**REQUIREMENT:** Output the data below only from the line containing "744x312 pixels. How" up to and including the line containing "The width and", exact and with the pictures left out.

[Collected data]
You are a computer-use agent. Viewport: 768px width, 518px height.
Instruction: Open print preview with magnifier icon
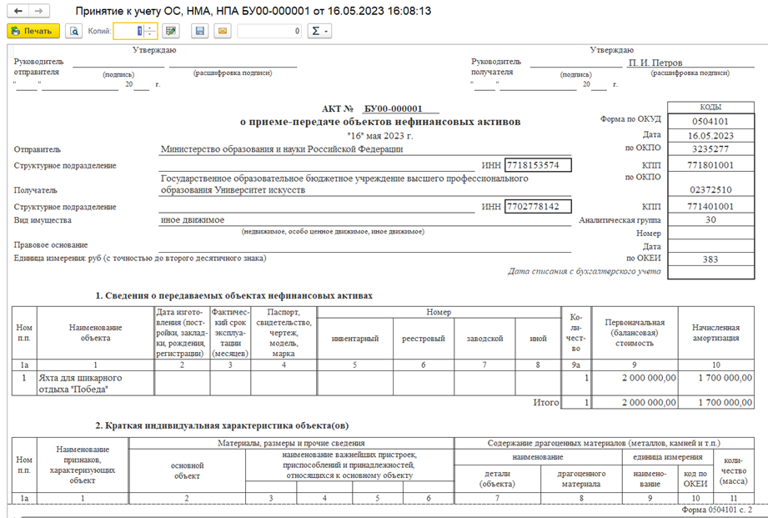click(x=74, y=31)
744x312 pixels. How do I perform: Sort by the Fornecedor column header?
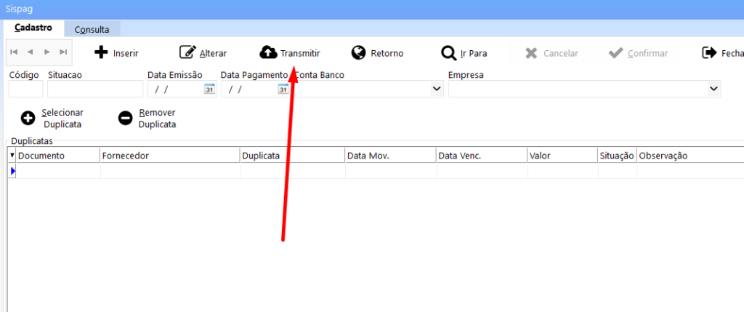coord(169,156)
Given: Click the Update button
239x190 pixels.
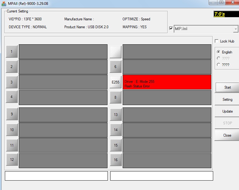Looking at the screenshot, I should pyautogui.click(x=227, y=111).
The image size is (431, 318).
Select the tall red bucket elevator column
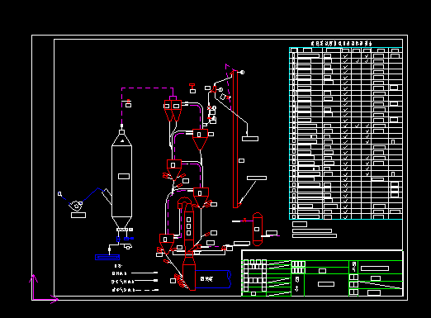(x=235, y=139)
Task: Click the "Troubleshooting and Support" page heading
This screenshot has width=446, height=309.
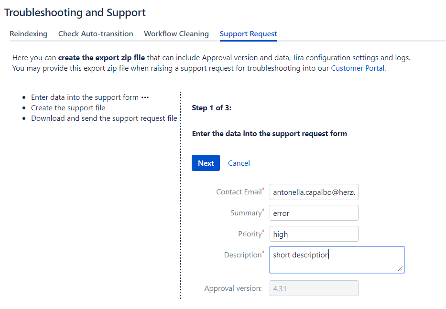Action: [x=75, y=13]
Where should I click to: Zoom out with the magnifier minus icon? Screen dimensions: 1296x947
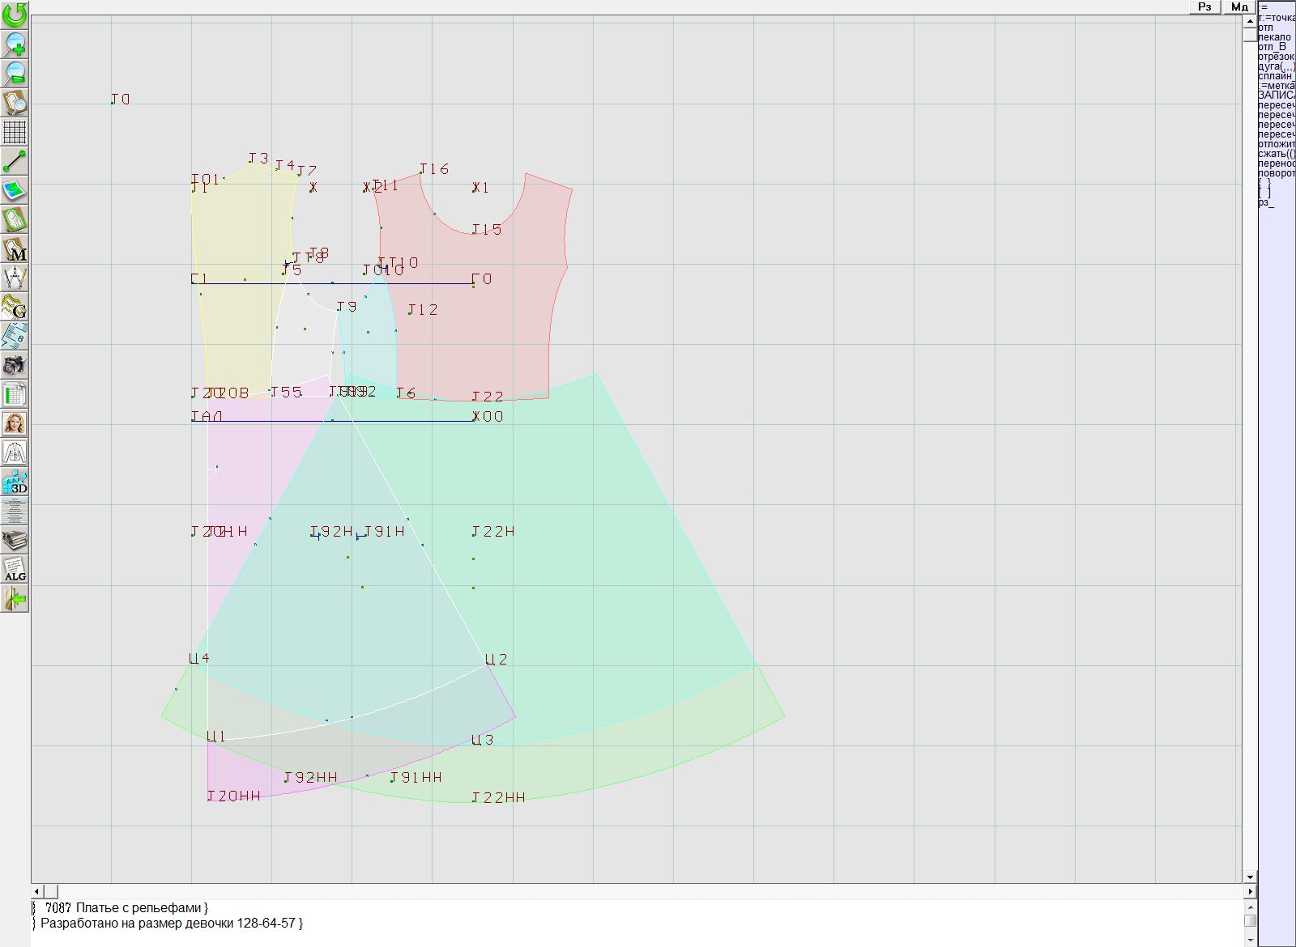click(x=15, y=73)
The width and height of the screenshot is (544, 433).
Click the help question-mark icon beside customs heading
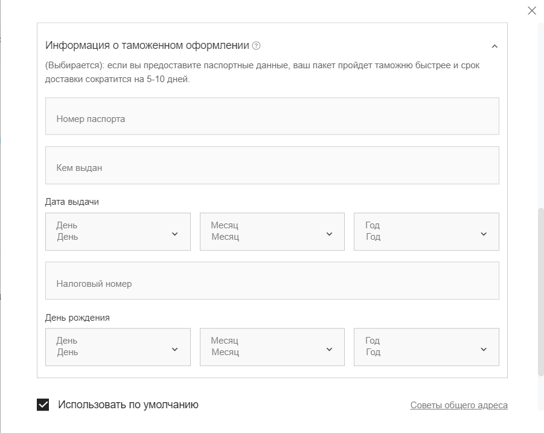pos(256,45)
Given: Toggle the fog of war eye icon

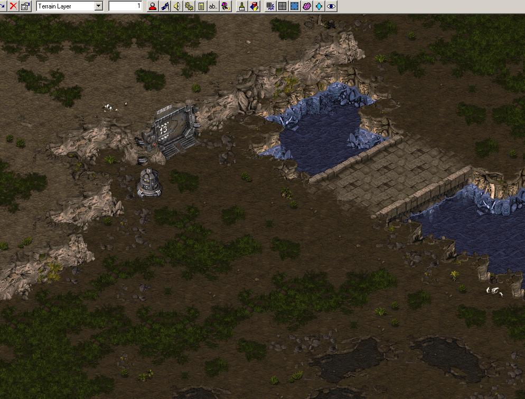Looking at the screenshot, I should click(331, 6).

**OUTPUT:**
744x312 pixels. How do I perform: Sort by the Fornecedor column header?
coord(169,156)
Given: Click the Update button
239x190 pixels.
Looking at the screenshot, I should pyautogui.click(x=227, y=111).
The image size is (431, 318).
Select the tall red bucket elevator column
(x=235, y=139)
Task: Click the "Troubleshooting and Support" page heading
This screenshot has width=446, height=309.
Action: [x=75, y=13]
Where should I click to: Zoom out with the magnifier minus icon? Screen dimensions: 1296x947
click(x=15, y=73)
The width and height of the screenshot is (544, 433).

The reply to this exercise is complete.